**Assigned task:**
No pictures go into the copy. Write out every line below exactly.

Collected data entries
::::::

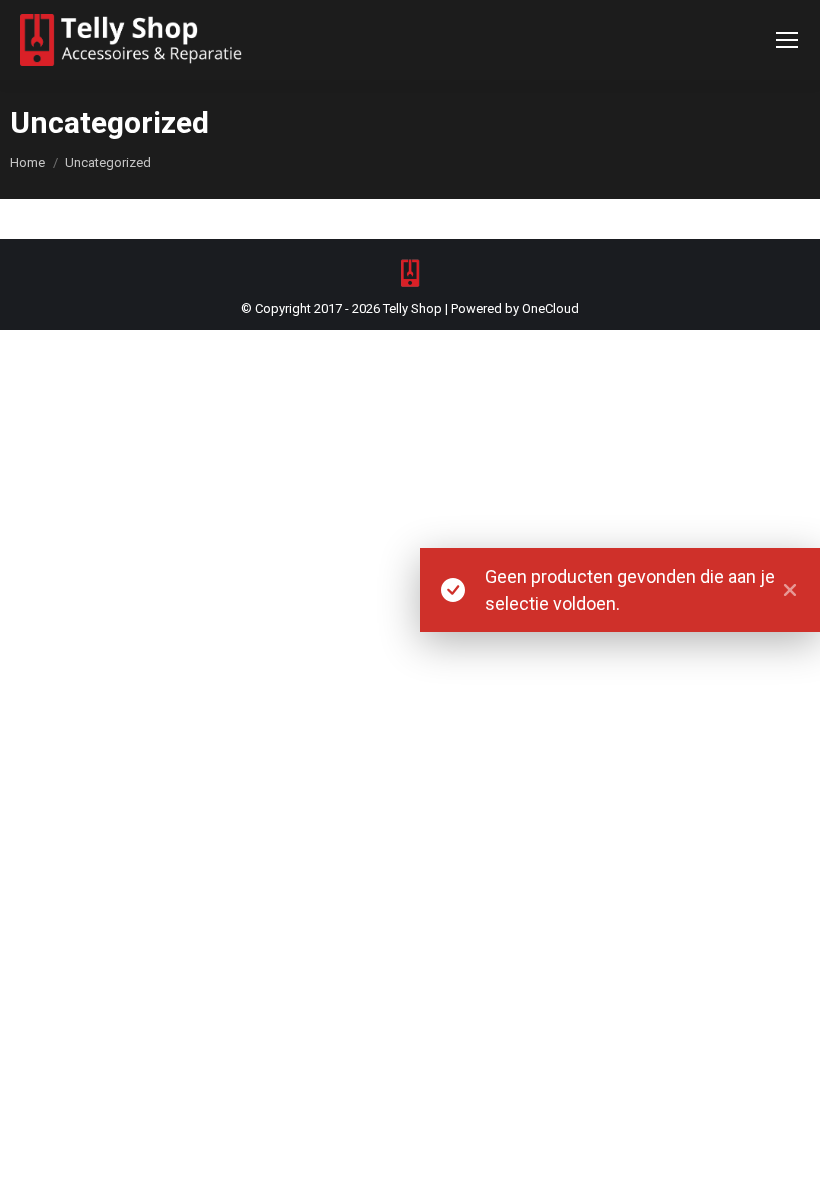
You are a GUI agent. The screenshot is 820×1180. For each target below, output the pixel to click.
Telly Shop (412, 308)
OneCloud (550, 308)
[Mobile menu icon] (787, 40)
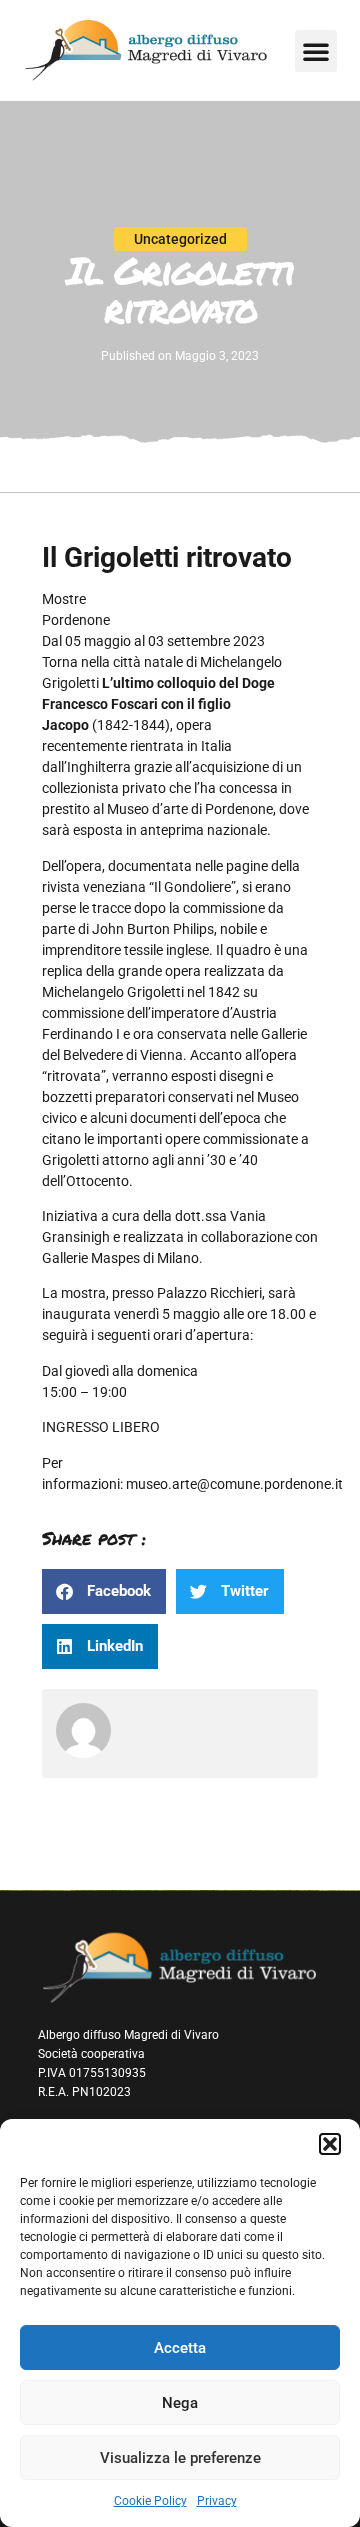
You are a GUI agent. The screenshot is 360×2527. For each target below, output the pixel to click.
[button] (330, 2144)
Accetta (180, 2348)
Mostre (64, 599)
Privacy (217, 2501)
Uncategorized (180, 239)
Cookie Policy (150, 2501)
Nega (180, 2403)
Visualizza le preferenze (180, 2458)
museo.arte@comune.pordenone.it (234, 1484)
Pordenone (76, 620)
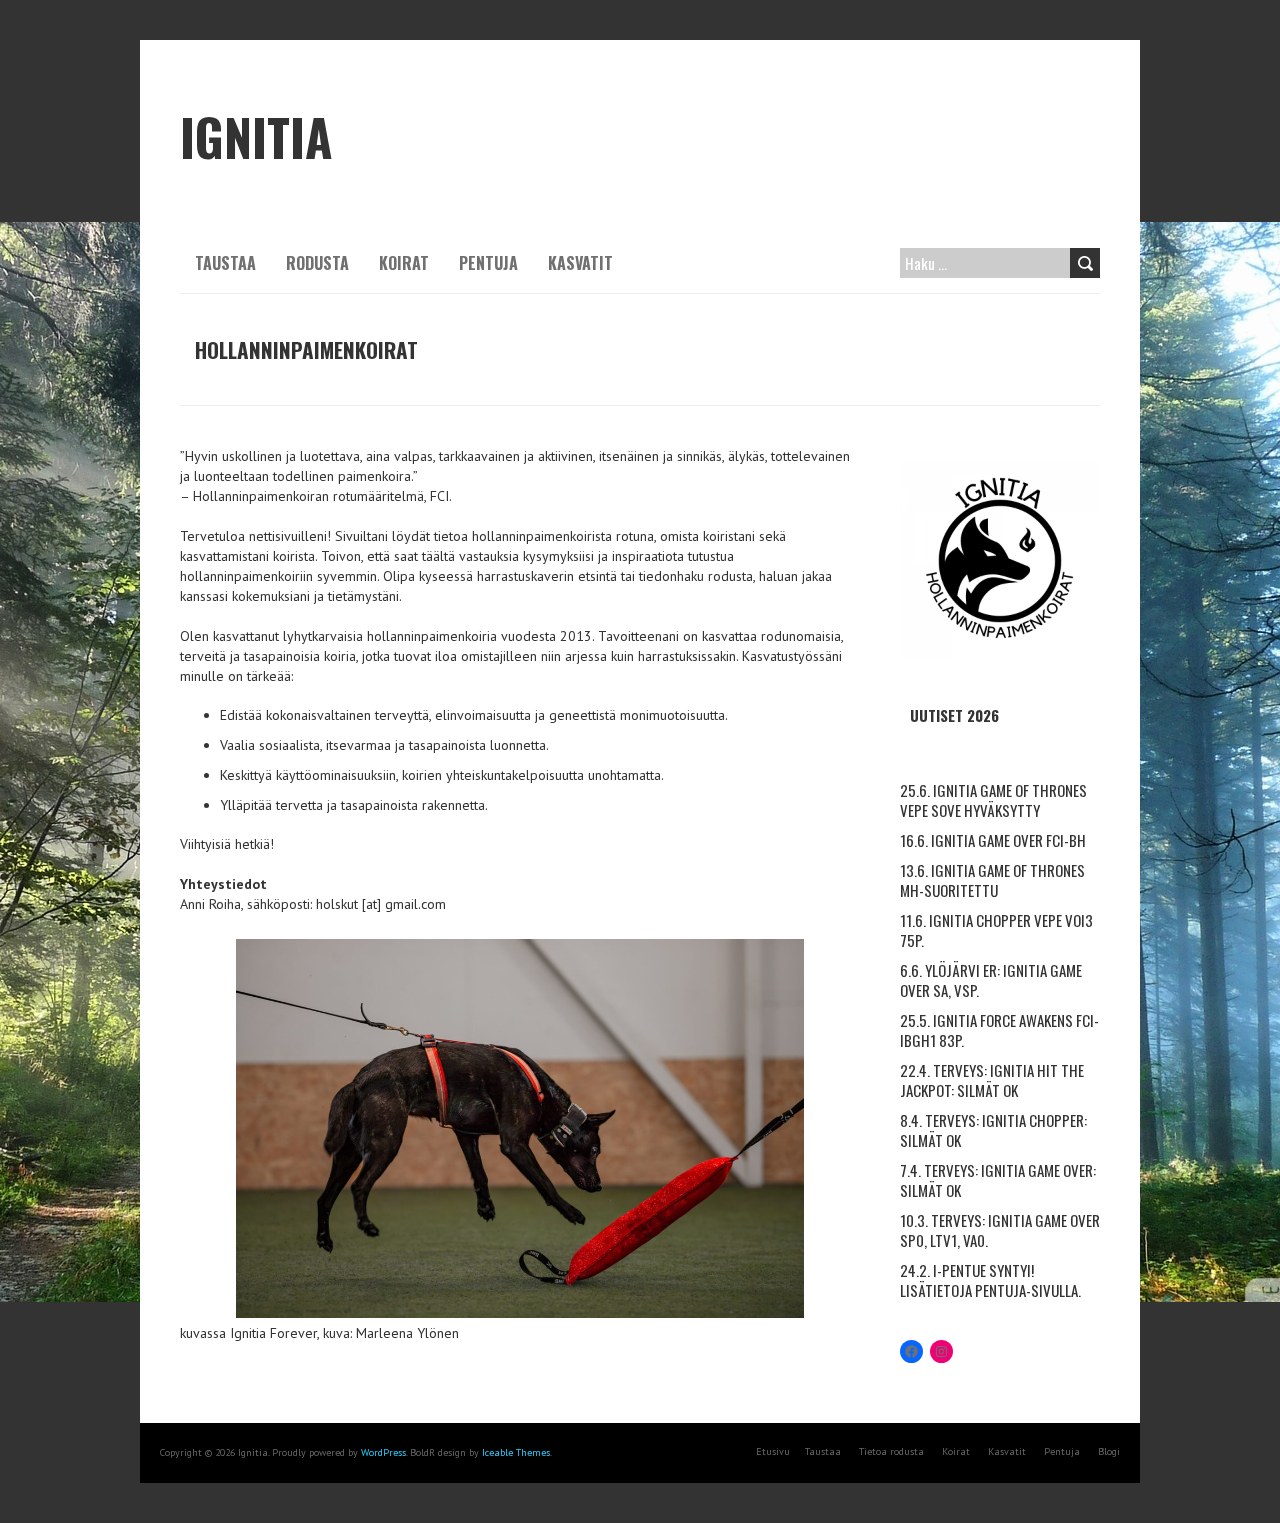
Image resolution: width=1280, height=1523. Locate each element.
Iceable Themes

::::::

**Written solution:**
You are a GUI agent. The screenshot is 820×1180. For each target below, output the pixel to click.
Telly Shop (412, 308)
OneCloud (550, 308)
[Mobile menu icon] (787, 40)
You are a GUI agent. The screenshot is 360×2527. For each target below, output the pixel to click.
[button] (330, 2144)
Accetta (180, 2348)
Mostre (64, 599)
Privacy (217, 2501)
Uncategorized (180, 239)
Cookie Policy (150, 2501)
Nega (180, 2403)
Visualizza le preferenze (180, 2458)
museo.arte@comune.pordenone.it (234, 1484)
Pordenone (76, 620)
Image resolution: width=1280, height=1523. Locate each element.
Iceable Themes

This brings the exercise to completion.